Spatial and Temporal Body-Size Changes of Brachiopods in Relation to Varied Palaeogeographic Settings

2019 
The so-called Lilliput effect refers to a macroevolutionary phonemnon where the surviving animals in the aftermath of a mass extinction tend to be smaller on average than their pre-extinction relatives (Urbanek 1993; Fraiser and Bottjer 2004; Payne 2005; Twitchett 2007; Keller and Abramovich 2009; Zhang et al. 2016).
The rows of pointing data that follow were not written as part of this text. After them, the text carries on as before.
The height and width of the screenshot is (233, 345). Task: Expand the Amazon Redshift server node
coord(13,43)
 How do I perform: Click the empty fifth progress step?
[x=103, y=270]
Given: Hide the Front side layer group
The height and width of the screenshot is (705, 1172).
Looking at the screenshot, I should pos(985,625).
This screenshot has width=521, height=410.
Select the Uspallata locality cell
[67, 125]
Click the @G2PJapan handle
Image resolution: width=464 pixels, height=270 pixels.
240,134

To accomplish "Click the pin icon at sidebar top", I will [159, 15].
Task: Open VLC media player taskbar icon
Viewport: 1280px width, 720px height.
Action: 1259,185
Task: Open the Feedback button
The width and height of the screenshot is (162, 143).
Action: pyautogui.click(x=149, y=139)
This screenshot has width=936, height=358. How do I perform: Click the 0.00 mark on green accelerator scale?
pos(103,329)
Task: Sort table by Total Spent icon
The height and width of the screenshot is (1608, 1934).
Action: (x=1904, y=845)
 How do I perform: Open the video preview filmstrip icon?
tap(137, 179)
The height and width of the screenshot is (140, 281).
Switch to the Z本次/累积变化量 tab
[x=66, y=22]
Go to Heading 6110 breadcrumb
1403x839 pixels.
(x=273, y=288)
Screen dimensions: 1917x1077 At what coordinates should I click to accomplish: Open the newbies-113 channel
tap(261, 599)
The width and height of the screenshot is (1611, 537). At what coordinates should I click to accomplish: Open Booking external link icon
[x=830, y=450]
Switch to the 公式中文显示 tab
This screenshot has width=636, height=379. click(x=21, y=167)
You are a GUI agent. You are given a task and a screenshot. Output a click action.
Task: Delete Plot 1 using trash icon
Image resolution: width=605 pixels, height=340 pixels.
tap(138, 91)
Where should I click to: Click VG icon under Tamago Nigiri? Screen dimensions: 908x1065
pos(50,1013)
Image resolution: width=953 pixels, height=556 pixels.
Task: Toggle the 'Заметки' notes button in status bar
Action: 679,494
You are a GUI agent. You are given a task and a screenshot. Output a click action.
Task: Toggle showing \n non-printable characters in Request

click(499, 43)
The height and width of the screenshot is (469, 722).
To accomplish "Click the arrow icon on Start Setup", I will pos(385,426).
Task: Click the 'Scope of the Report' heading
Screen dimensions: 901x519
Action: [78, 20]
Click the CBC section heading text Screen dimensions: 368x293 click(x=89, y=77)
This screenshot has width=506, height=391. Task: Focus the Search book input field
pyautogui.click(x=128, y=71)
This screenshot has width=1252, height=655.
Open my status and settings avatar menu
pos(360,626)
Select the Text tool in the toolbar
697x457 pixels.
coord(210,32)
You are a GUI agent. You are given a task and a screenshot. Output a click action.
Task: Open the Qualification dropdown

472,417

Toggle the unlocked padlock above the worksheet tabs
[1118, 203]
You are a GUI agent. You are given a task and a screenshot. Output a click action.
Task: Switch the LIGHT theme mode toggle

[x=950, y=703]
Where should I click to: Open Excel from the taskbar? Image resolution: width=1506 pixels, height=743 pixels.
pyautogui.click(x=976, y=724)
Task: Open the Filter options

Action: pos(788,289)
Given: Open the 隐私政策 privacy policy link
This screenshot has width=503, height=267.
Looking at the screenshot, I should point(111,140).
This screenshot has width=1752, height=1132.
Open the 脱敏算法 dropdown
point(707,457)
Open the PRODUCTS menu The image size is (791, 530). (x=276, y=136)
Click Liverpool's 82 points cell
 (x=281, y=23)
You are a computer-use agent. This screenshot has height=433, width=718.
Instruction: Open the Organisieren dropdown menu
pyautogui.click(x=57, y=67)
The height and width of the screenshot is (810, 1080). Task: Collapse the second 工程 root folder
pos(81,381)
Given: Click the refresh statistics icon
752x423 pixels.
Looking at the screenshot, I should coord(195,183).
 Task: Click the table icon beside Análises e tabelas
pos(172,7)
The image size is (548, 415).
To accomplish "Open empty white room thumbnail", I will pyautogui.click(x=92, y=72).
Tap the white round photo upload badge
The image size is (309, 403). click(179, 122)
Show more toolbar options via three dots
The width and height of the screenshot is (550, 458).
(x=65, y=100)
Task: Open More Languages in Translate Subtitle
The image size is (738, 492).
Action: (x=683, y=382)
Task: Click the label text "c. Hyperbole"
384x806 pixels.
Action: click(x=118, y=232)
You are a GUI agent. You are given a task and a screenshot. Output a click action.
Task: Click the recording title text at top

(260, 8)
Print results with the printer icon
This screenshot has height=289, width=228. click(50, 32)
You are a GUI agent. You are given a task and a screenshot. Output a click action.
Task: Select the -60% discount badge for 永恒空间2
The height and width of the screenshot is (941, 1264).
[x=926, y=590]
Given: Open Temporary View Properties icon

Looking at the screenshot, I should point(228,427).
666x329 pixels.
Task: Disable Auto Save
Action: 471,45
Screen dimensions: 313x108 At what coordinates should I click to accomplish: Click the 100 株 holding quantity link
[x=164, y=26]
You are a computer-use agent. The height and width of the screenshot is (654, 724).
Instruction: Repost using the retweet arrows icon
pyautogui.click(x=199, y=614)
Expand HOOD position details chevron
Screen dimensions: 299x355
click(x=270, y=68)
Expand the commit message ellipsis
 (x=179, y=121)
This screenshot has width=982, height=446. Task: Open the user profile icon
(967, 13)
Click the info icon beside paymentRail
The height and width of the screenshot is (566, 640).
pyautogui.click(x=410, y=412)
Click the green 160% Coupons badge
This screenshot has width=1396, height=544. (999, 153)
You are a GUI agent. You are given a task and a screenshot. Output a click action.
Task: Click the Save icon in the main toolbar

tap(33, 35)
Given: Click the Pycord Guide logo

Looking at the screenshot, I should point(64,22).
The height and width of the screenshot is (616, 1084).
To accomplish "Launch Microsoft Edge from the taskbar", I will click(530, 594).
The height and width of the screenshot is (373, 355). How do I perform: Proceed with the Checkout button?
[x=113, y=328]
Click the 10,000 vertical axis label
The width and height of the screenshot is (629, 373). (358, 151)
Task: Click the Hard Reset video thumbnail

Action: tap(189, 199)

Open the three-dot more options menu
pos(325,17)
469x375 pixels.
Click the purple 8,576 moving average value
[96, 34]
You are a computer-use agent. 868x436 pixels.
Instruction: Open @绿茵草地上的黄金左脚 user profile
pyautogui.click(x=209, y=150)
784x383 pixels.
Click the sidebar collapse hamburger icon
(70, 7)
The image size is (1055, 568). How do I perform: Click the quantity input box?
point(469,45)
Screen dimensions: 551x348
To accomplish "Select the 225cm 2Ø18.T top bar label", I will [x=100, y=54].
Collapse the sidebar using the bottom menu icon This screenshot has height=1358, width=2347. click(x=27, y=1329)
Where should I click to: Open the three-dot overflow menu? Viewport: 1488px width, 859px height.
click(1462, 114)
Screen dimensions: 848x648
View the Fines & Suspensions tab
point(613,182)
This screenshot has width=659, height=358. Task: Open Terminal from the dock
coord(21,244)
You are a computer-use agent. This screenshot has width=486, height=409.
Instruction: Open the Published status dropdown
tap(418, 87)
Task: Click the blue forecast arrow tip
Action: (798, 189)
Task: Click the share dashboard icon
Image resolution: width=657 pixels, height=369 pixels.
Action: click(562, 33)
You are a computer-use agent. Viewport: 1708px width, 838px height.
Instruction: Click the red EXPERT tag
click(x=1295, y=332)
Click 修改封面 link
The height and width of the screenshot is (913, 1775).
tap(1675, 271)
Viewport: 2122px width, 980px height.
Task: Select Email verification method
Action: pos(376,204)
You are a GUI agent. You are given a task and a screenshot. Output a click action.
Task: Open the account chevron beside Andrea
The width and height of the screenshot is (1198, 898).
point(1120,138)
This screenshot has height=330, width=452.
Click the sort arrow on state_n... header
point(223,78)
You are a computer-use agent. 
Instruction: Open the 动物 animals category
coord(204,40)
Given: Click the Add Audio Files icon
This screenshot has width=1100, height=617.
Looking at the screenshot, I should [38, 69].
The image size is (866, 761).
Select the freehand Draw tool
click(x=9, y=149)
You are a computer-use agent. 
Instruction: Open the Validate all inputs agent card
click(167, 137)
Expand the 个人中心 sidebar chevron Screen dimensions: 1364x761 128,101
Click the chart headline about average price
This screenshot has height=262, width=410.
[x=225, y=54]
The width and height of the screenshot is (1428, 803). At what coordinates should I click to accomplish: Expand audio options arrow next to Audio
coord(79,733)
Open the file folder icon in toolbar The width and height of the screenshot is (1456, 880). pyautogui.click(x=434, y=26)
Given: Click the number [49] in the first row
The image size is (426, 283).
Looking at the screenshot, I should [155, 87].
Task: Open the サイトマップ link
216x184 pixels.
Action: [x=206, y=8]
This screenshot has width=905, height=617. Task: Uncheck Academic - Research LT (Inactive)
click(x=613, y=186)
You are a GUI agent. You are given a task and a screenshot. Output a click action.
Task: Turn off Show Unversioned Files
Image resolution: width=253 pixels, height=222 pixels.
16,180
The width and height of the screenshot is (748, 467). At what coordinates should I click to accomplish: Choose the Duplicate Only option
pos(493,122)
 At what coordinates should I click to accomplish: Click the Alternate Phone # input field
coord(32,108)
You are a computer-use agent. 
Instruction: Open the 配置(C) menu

This observation clearly highlights the importance of animal body-size changes in the study of mass extinctions. Body size is a key character of any organism and profoundly affects its biology and ecology (Jablonski 1996). Body size is often controlled by environmental factors, including oxygen fluctuations (Savrda and Bottjer 1986; Payne et al. 2008, 2013), food availability (Hallam 1965; Rheault and Rice 1996; Twitchett 2007; He et al. 2010) and temperature changes (Hunt et al. 2010; Sheridan and Bickford 2011; Edeline et al. 2013), as well as substrate conditions. As many of these factors vary with water depth, the relationship between body size and bathymetry (i.e., spatial body-size changes in this book) is crucial for the study on body-size changes (Anderson 1971; Thiel 1975; Peck and Harper 2010; Shi et al. 2016). For example, the study of spatial body-size changes is useful for examining which factor (or factors) played a more important role in controlling the differences of body sizes, thereby providing insights into the evolution of palaeoenvironments through time. Meanwhile, the study of size changes through past extinction times (i.e., temporal body-size changes in this book) is also of particular importance in understanding the biotic responses to global-scale climatic and environmental evolution (Twitchett 2007; He et al. 2010, 2015).